Gegenderte Gewalt der Hammer-Männer

Gewalt, das dröselt die Doku auf, ist ein integraler Teil der Hammer-Männer, und sie reicht viele Generationen zurück. (Ein Jahr vor „House of Hammer“ hatte Vanity Fair schon ein sehr ausführliches Porträt über die Familie und die Missbrauchsvorwürfe gegen Armie veröffentlicht.) Casey Hammer, Armie Hammers Tante, ist neben Vucekovich die zweite wichtige Augenzeugin in „House of Hammer“. Sie ist seit langem von ihrer Familie entfremdet und hat die Machenschaften der Hammer-Dynastie bereits in ihrem selbstverlegten Memoir „Surviving My Birthright“ (2015) geschildert.

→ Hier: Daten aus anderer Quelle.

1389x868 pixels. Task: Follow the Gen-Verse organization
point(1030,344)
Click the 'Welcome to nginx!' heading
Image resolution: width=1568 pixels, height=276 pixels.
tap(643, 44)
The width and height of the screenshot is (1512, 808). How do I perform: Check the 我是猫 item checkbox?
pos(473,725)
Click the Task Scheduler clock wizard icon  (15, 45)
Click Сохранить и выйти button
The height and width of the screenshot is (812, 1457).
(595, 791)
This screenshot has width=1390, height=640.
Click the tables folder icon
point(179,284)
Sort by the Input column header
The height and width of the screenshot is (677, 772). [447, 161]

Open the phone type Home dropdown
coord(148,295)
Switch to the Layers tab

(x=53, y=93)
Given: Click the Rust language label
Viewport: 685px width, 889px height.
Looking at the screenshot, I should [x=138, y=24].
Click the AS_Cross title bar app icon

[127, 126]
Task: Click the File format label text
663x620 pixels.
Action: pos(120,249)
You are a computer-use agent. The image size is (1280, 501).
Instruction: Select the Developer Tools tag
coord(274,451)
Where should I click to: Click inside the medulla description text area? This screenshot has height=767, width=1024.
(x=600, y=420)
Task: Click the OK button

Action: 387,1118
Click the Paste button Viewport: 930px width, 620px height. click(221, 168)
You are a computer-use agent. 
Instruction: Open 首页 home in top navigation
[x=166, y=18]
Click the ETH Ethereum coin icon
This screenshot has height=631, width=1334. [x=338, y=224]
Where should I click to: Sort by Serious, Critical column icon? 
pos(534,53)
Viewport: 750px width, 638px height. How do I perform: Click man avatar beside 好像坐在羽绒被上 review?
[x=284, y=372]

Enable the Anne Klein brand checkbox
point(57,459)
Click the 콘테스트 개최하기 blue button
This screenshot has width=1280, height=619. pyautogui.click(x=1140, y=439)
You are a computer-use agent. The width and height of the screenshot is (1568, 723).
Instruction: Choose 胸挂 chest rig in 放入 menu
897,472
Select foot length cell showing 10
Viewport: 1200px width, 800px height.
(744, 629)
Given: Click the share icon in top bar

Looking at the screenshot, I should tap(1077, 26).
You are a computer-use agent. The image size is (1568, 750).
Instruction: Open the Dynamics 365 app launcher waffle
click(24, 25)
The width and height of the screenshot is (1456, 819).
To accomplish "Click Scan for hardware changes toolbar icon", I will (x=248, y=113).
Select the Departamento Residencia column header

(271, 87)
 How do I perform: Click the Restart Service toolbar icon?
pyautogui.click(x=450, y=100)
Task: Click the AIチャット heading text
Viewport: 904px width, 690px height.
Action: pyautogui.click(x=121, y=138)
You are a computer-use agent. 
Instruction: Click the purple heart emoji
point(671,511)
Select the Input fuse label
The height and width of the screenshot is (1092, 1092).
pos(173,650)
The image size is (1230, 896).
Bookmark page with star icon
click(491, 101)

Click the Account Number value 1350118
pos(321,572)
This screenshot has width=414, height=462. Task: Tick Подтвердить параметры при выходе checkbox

Begründer dieser Dynastie und Patriarch war Armand Hammer (1898-1990), der als Inhaber des Erdöl- und Erdgasunternehmens Occidental Petroleum das Familienvermögen erwarb. Sowohl Armand als auch sein Sohn Julian sowie dessen Sohn Michael – Caseys Bruder und Armies Vater – haben laut Casey und „House of Hammer“ Zeit ihres Lebens (Julian starb 1996, Michael lebt noch) Frauen unterdrückt und misshandelt. „Jede Generation in meiner Familie war in dunkle Machenschaften verwickelt, und es wird immer schlimmer“, sagt Casey Hammer in der Doku. Armand Hammer soll eine Geliebte gehabt haben, die stets auf Abruf all seinen sexuellen Forderungen bereitstand; in den Scheidungspapieren von seiner zweiten Frau heißt es über ihn, er sei „ein Meister der psychologischen Kriegsführung“ gewesen.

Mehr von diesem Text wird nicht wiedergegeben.